**Exercise aim:**
For every entry, reproduce the wording exactly and omit any image it holds.

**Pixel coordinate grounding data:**
============
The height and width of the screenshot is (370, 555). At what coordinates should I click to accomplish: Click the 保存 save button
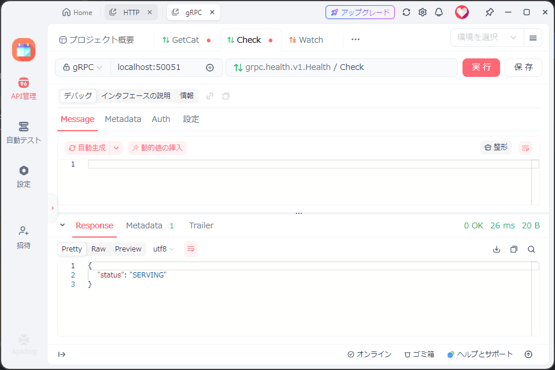(523, 67)
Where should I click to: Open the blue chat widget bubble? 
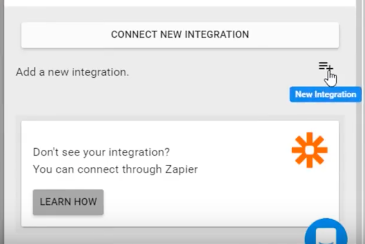326,232
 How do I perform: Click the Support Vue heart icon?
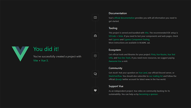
============
**Answer space:**
The height and width of the screenshot is (370, 555). At what coordinates should I click to accomplish: Click the 保存 save button
(523, 67)
Where should I click to: Open the blue chat widget bubble? 
326,232
 How do I perform: Click the Support Vue heart icon?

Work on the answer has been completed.